Us Delphi users have been wondering the same thing for years.

Even more curious (or is it?) to us is that developers are singing the praises of C#/.NET even though it's Delphi technology wrapped up in an MS package.

Can't beat 'em, might as well join 'em.
Matt Foley
Tuesday, September 19, 2006
> I really don’t understand why this tool is not used more today.

FoxPro was an excellent alternative until it was purchased by MS. Obviously MS wants you to use .net etc instead of some one off tool they purchased just to take out a bit of competition.
son of parnas
Tuesday, September 19, 2006
Would love to be the guy trying to find a VFP 9.0 developer to replace the contractors after they move to another project...

To the fat client fans: Would you like some cheese with that wine?
D in PHX Send private email
Tuesday, September 19, 2006
"Join em"?  Hell, why do you think Microsoft paid Anders Hjelsberg (the creator of Turbo Pascal) so much to leave Borland?

If you can't beat 'em, buy 'em.
Tuesday, September 19, 2006
> Even more curious (or is it?) to us is that developers are singing the praises of C#/.NET even though it's Delphi technology wrapped up in an MS package. <

What in the name of Odin are you talking about?  Since when does Delphi have 44,000 classes and language-independent assembly interoperability?


Matt Lavallee Send private email
Wednesday, September 20, 2006
As others have mentioned, I think the problem with VFP is that it's strictly client/server. It's lacking on one end, with an inability to do web development, and it's lacking on the opposite end, with an inability (AFAIK) to do proper 3-tier architecture.
Shane Harter Send private email
Thursday, September 21, 2006
Its interesting to see the perception VFP has. I agree with all these comments based on the marketing that VFP presents (it is poorly marketed I feel). Thus, people may be interested to learn of the web and n-tier options VFP provides.
Every case is different ofcourse and needs to be evaluated with regards to the specific requirements of the project.
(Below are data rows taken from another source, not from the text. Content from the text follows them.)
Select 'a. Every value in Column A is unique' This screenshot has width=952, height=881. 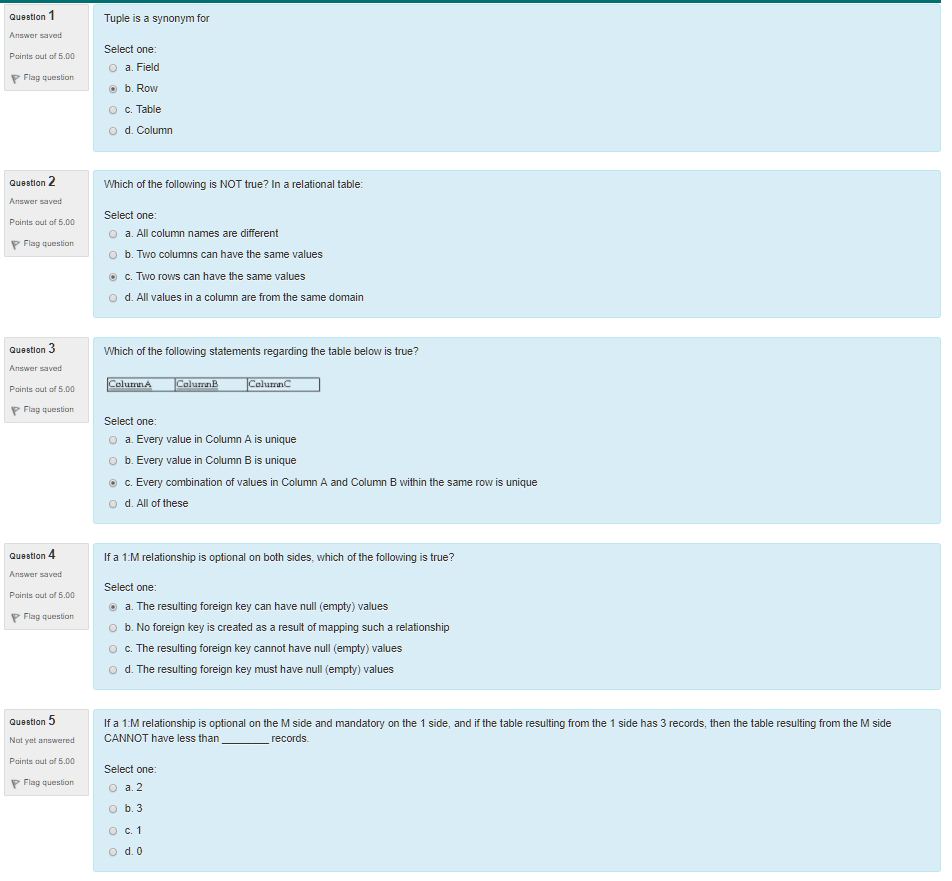point(112,439)
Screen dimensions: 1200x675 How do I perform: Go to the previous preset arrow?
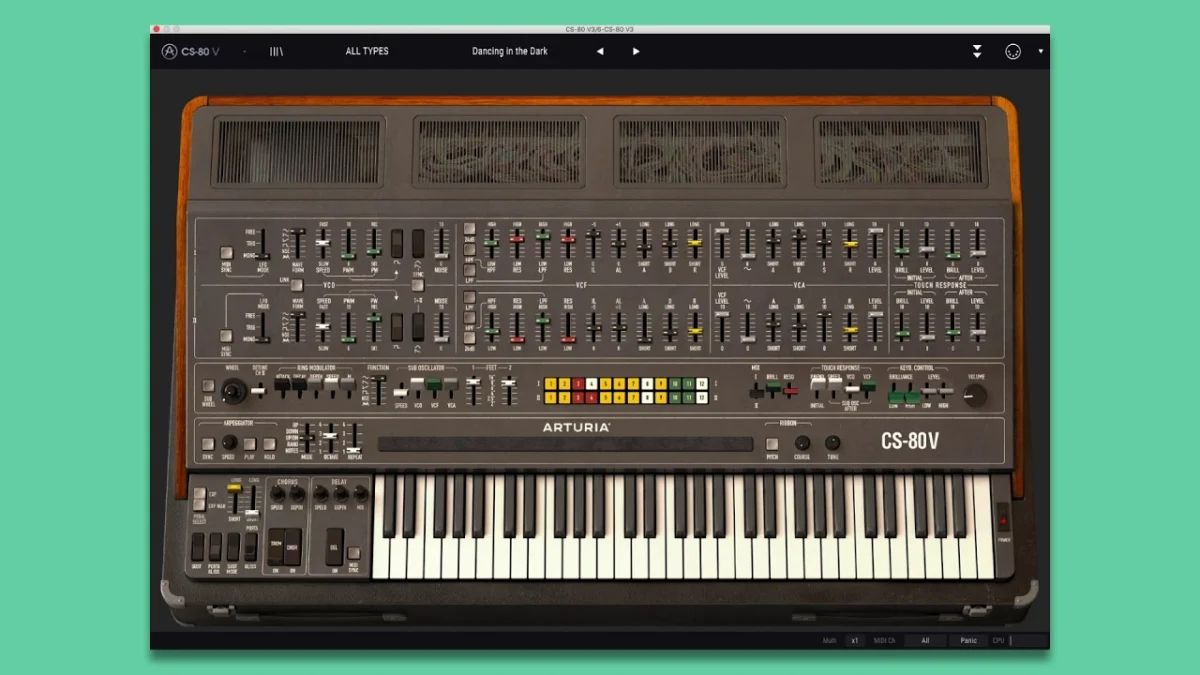point(600,51)
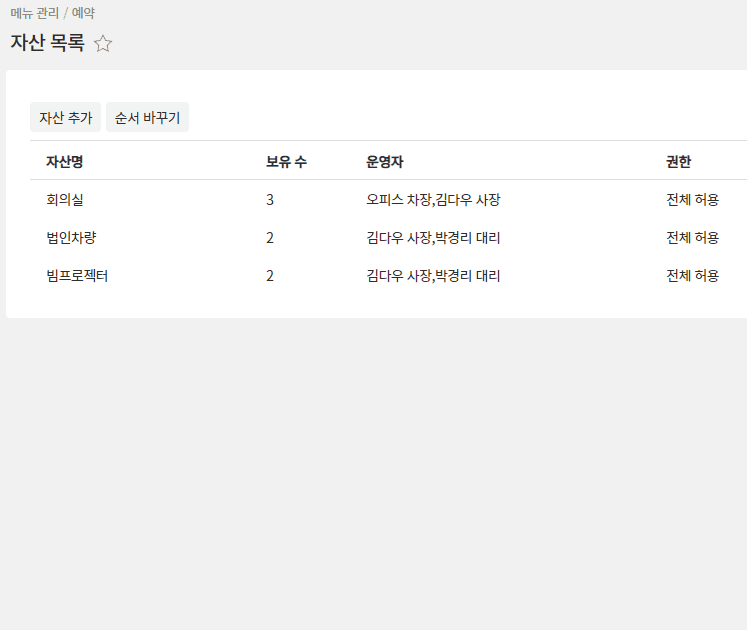This screenshot has height=630, width=747.
Task: Click the favorite star next to 자산 목록
Action: (103, 43)
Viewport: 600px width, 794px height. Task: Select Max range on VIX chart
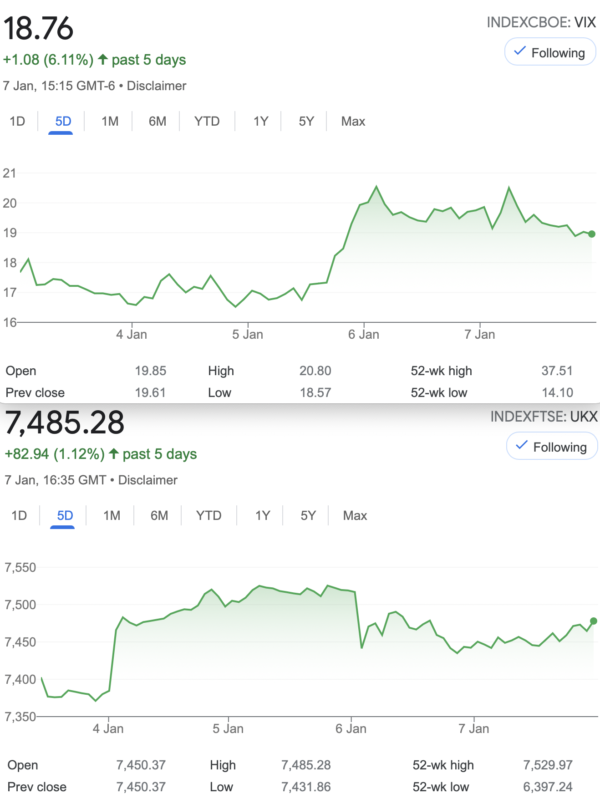click(x=353, y=121)
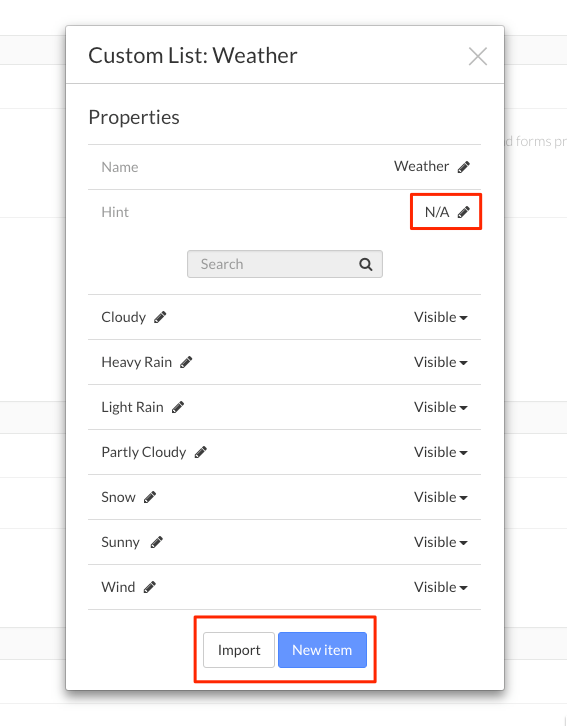Screen dimensions: 567x726
Task: Edit the Snow item pencil icon
Action: click(150, 497)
But as a point of interest, one of our recent projects used SQL Server as the backend, .Net as the web UI, but VFP as the middle tier (ie serviced the web site via a COM+ hosted VFP compiled COM object) and a VFP rich client (desktop) module as well. I'm not saying this is the architecture we'd use or recommend on every project but it was the best one in this particular case and is working extremely well.
I've seen other projects use VFP and a VFP based web enabling product (West Wind Web Connection) to great effect. For example this site ( is Australia's largest retail IT online store and is built entirely in VFP.
Personally my biggest concern with VFP is not a techncial one, but a resourcing one. As alluded to by an earlier comment, finding VFP developers is getting harder. A shame really.
Craig Bailey Send private email
Friday, September 22, 2006
"Thus, people may be interested to learn of the web and n-tier options VFP provides. "
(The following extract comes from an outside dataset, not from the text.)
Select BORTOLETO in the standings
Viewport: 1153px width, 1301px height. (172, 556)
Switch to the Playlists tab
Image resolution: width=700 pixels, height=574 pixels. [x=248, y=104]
PowerBuilder also had the ability to do web and n-tier stuff. But no one ever really used it. I don't know if it was because it didn't work well or if PowerBuilder programmers really weren't of the n-tier or web mindset at the time. When Sybase brought all of that out, PowerBuilder was already on the decline. Very few people were picking PowerBuilder for new projects even though Sybase was marketing the n-tier and web capabilities pretty heavily. You could also say that Sybase sort of alienated many of their followers by making it seem like n-tier was going to be their main direction.

I would assume that VFP has a similar story. By the time the web stuff came out VFP was already in major decline. The only people still using it were thick client programmers who showed no real interest in the web stuff. But that's just my theory.